NFL

PAYBACK WHAT SUDDENLY BEATA-BILL PATS DESERVE

THERE must be no sympathy for the devil when he returns to the scene of the crime Sunday at Giants Stadium. They say what goes around comes around and now, finally, Bill Belichick comes around without Tom Brady.

He comes around with Matt Cassel as his quarterback because Brady is gone for the season, and this time he doesn’t just find Eric Mangini and NFL security waiting for him, he finds Brett Favre, too.

Under the guise of playing the full 60 minutes, of it ain’t over ’til it’s over, Belichick ran up the score last year on Joe Gibbs and anyone else in his way. Because there is no crying in football, Gibbs took the high road, and old-school traditionalists and/or Belichick sycophants saw nothing wrong with it. Champions of good sportsmanship and common decency suspected precisely what it was: a coach whipping his players into a frenzy for anyone daring to suggest that their three Super Bowl championships had been tainted or tarnished by Spygate.

Looks like the days of Bully Ball are over for a while.

They also say this: What’s good for the goose is good for the gander.

And this: Payback is a bitch.

It doesn’t mean Belichick will show up in that ghastly hoodie and wait to be unceremoniously tarred and feathered in the public square; he is too good of a coach and has built too good of a team to worry about that, Brady or no Brady. If there is anyone who can pull a Houdini act and keep his team in the hunt, it is Belichick.

It doesn’t mean the Jets shouldn’t summon every ounce of killer instinct in their bones and greet the inexperienced Cassel as soon as he steps off the bus, then rattle him and make him their personal Door Matt and let Favre do his thing and see where that goes. Retribution, however, doesn’t have to be the 38-14 pasting the Pats put on the Jets in last September’s Giants Stadium home opener. For an enemy that has raised the bar of excellence to the Perfect Season, a one-point defeat would be just as cruel.

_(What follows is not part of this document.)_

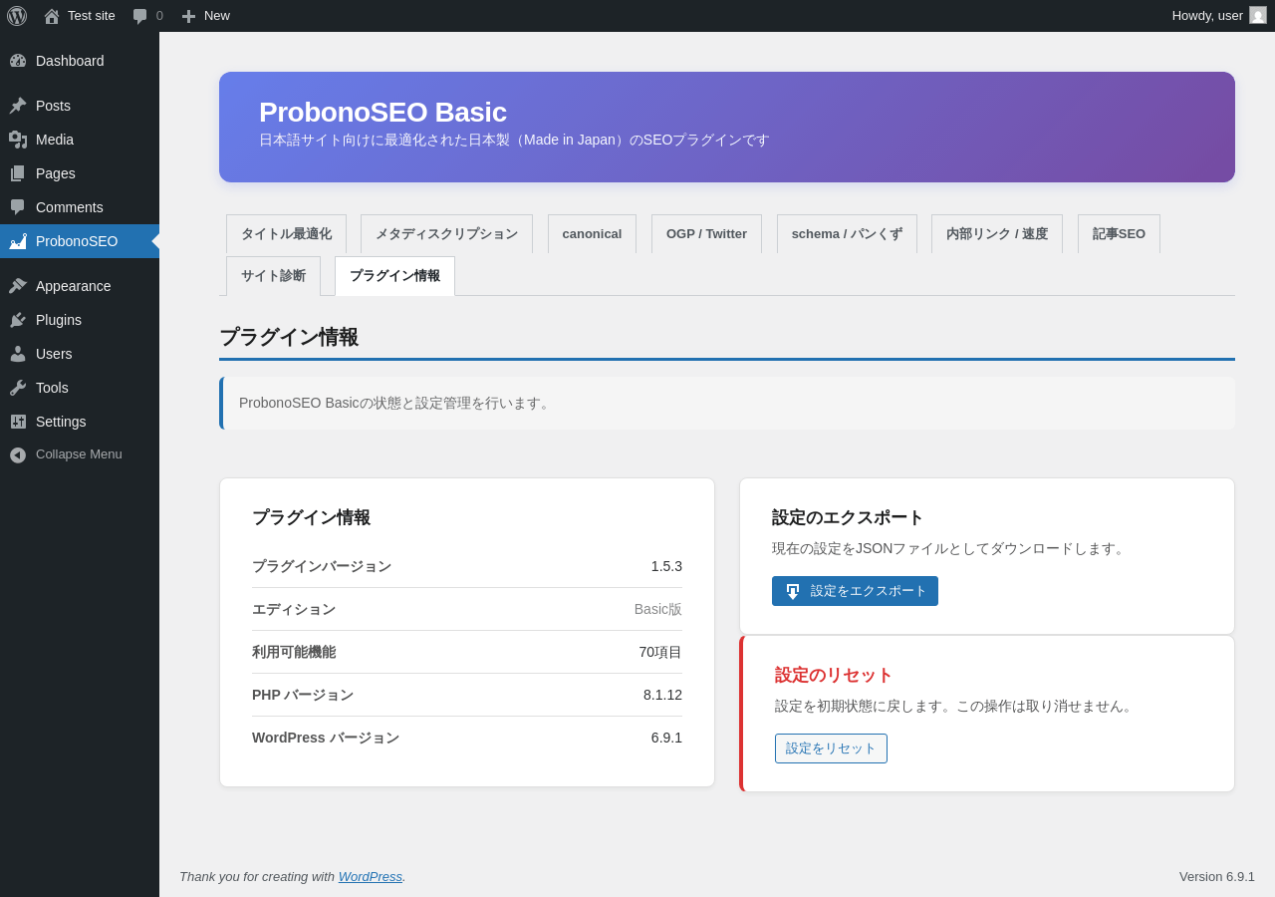Open the user avatar in top right
The width and height of the screenshot is (1275, 897).
[1258, 15]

Of course, Jets fans smell blood and want blood. And this is the Jets’ chance to give it to them. They have been waiting for this moment ever since Mo Lewis knocked Drew Bledsoe out and Brady in at the beginning of the 2001 season. Herm Edwards wasn’t enough coach to overcome Belichick and Chad Pennington wasn’t enough quarterback to overcome Brady. Since taking over from Bledsoe, Brady is 11-2 against the Jets, 1-0 in the playoffs. They have been waiting for this moment ever since Belichick was supposed to replace Bill Parcells and instead quit as HC of the NYJ in 2000, knowing Bob Kraft was waiting with a pot of gold up I-95.

The same people who point out Parcells has not won a Super Bowl without Belichick as his vice president will now remind you that Belichick has not won a Super Bowl without Brady. And Chuck Noll never won a Super Bowl without Terry Bradshaw. And Bill Walsh never won a Super Bowl without Joe Montana. And Jimmy Johnson never won a Super Bowl without Troy Aikman.

And now the great coach of the Patriots has lost his great quarterback. The Patriots have lost their leader and a large part of their aura. Replacing Brady with Cassell significantly devalues Randy Moss and Wes Welker, and puts more stress on the defense, special teams and kicking game.

On the other hand, Favre’s presence helps turn Thomas Jones into a 100-yard rusher and makes Jerricho Cotchery more dangerous down the field.

This is no time for Mangini to be as timid as he was late in the fourth quarter in Miami when he ran Jones on third-and-7 when he should have let Favre try to be Mariano Rivera. Mangini, Favre, every last Jet, must recognize that this, more than ever, is the time to go 4 the jugular.